Ms. Morris obtained a variance to build a garden shed closer to streetline than by-law permitted.  Numbered Company appealed to Community Council and then sought adjournment to accommodate availability of its architect who would make application on its behalf.  The Company also argued that the Development Officer had no authority to grant variation and the by-law did not permit variance where difficulty experienced was “general to the area”.  Council proceeded and dismissed the appeal.  Judicial review judge quashed the decision holding Council should have granted an adjournment and finding that its reasons were inadequate.  Municipality appealed, Company filed Notice of Contention seeking to uphold the outcome on substantive grounds on which the review judge had declined to rule.


 

Issues:

(1)        Was refusal of adjournment/lack of reasons procedurally unfair?

(2)        Could the Company’s substantive arguments be addressed by Notice of Contention or was Notice of Cross-appeal required?

(3)        Did the Development Officer have authority to grant variance?

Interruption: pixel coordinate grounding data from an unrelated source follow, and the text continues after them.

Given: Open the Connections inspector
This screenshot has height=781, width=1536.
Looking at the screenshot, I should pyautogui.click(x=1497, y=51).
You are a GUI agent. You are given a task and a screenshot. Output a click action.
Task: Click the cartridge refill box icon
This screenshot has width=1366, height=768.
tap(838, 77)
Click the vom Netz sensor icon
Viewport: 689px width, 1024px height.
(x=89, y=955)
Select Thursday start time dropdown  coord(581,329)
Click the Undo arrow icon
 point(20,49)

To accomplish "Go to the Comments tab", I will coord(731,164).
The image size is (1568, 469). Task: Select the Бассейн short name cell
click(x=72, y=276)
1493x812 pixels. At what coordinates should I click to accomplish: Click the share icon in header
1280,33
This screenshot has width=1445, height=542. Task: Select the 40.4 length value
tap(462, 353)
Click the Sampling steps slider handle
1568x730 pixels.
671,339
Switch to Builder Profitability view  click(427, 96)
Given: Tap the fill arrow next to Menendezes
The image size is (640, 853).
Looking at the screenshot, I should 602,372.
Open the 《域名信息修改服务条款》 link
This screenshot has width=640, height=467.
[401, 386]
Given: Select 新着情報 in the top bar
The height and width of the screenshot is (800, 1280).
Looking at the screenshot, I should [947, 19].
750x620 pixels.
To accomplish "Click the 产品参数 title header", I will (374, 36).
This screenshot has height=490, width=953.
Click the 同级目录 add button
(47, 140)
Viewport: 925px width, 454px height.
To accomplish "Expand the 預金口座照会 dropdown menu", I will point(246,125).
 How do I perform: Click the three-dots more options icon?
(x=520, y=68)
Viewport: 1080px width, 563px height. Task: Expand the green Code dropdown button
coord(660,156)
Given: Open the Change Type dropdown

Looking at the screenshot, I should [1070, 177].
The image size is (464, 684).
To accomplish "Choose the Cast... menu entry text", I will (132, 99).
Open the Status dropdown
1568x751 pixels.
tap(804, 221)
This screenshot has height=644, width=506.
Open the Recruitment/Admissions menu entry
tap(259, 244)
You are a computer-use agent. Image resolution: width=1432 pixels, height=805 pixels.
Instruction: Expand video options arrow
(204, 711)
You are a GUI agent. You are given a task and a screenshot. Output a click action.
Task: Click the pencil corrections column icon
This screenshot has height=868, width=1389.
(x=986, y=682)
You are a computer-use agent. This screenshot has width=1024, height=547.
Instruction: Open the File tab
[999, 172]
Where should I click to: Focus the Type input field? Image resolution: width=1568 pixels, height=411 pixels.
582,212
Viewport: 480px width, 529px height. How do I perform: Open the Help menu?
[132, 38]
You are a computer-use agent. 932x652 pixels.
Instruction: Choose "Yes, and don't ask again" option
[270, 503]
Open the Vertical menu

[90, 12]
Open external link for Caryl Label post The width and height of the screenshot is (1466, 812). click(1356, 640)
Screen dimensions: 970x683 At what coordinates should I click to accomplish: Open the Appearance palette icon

(4)        Did the by-law prohibit variance because difficulty was “general to area”?

Result:

Appeal allowed.  The judge failed to conduct a contextual analysis of requirements of fairness and substituted her view for that of Council.  Analyzed contextually, Council’s procedural decision not to adjourn should be reviewed on a reasonableness basis.  The Company’s case was presented by another agent, a planner with great experience.  There was no evidence that the Company was prejudiced.  Council’s adjournment decision was reasonable and the judge should have deferred to it.  The comments of the local councillor in support of proceeding amply explained why adjournment was not granted.

The Court of Appeal could entertain the arguments of the Company advanced by way of Notice of Contention even if they should have been put forward by way of Notice of Cross-appeal because HRM had ample opportunity to respond to the arguments raised and it was in the interests of justice to have those matters heard on the merits at the appeal.

The Development Officer had authority to grant the variance requested.  Council’s interpretation of the by-law was correct.  Whether the problem was “general to the area” involved a question of mixed fact and law to which a reasonableness standard of review applied.  The decision and the outcome were reasonable.